BRIEF
Please give an exact copy of every line from the one holding "Instruction: Select the 17" through the final line of the records below.

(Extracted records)
.....

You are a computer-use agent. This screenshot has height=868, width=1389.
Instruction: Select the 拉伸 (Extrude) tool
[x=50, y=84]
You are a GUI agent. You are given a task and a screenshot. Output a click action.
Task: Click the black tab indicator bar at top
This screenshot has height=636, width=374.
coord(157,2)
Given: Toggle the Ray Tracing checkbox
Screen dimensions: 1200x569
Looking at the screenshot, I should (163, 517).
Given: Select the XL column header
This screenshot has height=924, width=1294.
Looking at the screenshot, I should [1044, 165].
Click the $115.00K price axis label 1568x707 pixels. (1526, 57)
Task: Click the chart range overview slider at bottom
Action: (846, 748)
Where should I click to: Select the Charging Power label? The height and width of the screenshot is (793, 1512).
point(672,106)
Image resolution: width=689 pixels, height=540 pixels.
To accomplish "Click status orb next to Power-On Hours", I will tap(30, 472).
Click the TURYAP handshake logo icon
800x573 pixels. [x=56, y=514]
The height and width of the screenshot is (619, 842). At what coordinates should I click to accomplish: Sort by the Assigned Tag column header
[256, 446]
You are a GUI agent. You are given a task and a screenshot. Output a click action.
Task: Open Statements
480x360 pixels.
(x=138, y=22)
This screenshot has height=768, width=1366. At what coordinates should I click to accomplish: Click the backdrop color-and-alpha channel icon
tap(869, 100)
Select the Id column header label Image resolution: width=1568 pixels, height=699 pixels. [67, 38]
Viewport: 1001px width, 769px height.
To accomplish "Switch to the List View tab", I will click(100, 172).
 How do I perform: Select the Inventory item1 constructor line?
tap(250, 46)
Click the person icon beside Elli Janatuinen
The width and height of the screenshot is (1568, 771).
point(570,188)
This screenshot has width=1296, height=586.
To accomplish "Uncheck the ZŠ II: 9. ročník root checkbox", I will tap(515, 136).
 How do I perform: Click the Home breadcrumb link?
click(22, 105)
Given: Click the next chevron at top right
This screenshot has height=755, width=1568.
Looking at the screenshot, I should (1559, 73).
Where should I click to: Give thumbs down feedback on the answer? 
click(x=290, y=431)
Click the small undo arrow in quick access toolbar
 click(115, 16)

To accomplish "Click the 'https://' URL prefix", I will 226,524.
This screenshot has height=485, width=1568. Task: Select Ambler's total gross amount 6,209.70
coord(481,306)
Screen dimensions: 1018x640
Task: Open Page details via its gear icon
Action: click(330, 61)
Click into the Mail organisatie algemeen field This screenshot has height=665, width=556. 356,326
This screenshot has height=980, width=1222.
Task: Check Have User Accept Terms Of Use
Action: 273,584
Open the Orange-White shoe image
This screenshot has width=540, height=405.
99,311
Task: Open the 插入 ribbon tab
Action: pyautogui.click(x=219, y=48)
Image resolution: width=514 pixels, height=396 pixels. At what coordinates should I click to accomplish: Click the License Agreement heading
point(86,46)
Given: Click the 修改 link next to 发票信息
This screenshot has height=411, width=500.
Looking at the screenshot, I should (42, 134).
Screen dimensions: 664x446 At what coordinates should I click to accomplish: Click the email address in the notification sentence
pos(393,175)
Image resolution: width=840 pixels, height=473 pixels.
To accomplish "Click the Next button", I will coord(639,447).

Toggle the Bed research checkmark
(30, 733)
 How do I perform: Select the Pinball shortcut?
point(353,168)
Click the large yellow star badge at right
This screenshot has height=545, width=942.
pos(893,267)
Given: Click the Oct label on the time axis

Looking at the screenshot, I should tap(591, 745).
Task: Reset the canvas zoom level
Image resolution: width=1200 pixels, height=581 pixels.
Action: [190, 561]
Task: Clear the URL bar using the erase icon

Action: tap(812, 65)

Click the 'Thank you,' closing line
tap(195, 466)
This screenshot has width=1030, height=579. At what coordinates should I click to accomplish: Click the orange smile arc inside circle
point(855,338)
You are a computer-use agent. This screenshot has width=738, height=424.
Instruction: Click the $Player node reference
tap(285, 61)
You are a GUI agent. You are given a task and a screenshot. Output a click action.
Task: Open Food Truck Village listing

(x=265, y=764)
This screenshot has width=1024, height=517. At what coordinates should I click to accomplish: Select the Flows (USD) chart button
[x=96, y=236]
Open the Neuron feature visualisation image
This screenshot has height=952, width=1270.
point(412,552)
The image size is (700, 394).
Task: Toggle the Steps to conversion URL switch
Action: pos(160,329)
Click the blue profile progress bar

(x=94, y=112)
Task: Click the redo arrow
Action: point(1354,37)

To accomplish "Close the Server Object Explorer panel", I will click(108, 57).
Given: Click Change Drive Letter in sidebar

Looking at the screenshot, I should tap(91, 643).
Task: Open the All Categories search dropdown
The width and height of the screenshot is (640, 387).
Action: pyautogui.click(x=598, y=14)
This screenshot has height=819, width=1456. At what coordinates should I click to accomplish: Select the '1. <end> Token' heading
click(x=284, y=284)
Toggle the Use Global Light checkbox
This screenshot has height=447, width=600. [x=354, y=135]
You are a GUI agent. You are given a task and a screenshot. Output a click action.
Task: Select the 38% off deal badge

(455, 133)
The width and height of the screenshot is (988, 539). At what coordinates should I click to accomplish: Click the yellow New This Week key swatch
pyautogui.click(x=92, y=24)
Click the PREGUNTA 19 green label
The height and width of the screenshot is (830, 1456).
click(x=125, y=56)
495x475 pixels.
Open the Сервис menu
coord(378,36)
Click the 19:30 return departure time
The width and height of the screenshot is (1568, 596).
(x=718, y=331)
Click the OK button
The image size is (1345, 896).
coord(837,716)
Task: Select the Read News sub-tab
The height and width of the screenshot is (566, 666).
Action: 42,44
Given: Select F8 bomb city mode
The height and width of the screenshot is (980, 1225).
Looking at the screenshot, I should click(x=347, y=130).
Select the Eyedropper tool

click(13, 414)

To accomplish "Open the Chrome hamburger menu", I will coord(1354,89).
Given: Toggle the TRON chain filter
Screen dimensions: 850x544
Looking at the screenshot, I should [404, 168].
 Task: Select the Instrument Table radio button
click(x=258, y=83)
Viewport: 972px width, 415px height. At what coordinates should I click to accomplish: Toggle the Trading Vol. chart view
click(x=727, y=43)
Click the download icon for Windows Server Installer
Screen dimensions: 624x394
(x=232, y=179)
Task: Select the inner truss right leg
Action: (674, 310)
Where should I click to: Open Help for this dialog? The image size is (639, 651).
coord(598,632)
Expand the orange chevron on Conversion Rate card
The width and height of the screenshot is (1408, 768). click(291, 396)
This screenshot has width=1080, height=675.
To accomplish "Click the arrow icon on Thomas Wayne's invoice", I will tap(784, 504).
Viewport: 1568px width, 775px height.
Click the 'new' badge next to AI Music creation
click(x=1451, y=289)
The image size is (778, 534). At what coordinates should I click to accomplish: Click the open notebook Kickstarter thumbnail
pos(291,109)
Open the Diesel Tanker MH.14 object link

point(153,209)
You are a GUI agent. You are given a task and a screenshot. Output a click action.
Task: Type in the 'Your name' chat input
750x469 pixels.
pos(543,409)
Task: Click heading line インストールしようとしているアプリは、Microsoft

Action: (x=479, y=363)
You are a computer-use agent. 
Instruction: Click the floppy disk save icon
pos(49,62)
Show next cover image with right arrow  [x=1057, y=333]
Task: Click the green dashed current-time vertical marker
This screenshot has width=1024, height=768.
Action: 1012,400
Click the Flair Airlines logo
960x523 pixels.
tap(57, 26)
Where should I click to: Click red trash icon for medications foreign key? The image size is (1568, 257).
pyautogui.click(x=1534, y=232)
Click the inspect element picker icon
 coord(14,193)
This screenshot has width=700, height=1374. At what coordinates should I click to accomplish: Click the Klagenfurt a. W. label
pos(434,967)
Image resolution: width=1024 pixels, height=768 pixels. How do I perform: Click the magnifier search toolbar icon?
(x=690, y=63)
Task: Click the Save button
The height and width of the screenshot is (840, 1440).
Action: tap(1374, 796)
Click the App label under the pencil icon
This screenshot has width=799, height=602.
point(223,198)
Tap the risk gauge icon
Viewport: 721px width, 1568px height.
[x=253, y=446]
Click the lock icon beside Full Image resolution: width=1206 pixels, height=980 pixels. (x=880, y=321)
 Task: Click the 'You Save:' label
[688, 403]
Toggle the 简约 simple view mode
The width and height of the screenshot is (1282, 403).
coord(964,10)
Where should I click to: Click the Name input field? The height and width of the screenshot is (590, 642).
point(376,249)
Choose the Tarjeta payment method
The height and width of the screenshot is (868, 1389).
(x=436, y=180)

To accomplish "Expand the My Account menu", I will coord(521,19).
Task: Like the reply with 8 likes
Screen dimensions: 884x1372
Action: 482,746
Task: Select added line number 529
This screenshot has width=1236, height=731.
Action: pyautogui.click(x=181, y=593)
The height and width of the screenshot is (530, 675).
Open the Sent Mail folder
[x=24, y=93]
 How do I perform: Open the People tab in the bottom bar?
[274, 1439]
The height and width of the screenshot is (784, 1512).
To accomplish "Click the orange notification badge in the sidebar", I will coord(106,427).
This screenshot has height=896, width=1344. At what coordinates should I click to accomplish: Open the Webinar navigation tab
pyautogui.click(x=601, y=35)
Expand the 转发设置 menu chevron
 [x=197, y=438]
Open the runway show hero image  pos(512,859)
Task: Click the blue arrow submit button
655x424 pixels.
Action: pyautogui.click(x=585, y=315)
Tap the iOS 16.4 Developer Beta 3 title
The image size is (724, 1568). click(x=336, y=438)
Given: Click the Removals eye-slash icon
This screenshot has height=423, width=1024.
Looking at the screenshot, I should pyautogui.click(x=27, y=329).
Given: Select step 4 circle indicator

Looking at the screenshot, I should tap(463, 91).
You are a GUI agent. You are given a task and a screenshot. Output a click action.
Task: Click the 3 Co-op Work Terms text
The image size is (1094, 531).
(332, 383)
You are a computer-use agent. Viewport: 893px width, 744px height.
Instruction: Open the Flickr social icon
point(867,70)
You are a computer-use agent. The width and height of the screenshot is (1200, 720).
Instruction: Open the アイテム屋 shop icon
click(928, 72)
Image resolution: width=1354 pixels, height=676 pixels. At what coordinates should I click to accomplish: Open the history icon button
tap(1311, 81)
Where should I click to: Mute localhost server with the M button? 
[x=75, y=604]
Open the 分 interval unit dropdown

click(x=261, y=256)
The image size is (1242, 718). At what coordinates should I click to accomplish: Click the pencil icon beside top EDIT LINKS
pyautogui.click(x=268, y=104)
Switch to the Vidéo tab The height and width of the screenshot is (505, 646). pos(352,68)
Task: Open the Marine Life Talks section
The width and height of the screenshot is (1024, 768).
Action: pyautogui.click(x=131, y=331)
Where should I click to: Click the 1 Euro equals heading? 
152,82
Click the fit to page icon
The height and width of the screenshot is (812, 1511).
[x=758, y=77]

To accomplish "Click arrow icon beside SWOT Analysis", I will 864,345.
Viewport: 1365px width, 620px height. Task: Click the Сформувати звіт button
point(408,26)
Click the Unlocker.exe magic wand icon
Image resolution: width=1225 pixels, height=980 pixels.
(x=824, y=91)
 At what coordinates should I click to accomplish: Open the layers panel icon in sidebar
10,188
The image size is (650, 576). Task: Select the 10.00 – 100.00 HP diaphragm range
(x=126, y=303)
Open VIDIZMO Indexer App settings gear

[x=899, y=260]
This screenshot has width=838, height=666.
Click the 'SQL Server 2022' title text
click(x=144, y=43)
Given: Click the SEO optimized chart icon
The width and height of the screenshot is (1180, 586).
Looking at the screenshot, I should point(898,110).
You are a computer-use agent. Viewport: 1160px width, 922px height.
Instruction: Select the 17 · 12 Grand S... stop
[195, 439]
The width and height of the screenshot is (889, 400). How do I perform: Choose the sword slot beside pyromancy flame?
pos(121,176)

.....

SOLVED PROBLEM
Instruction: Select the 17 · 12 Grand S... stop
[195, 439]
The width and height of the screenshot is (889, 400). How do I perform: Choose the sword slot beside pyromancy flame?
pos(121,176)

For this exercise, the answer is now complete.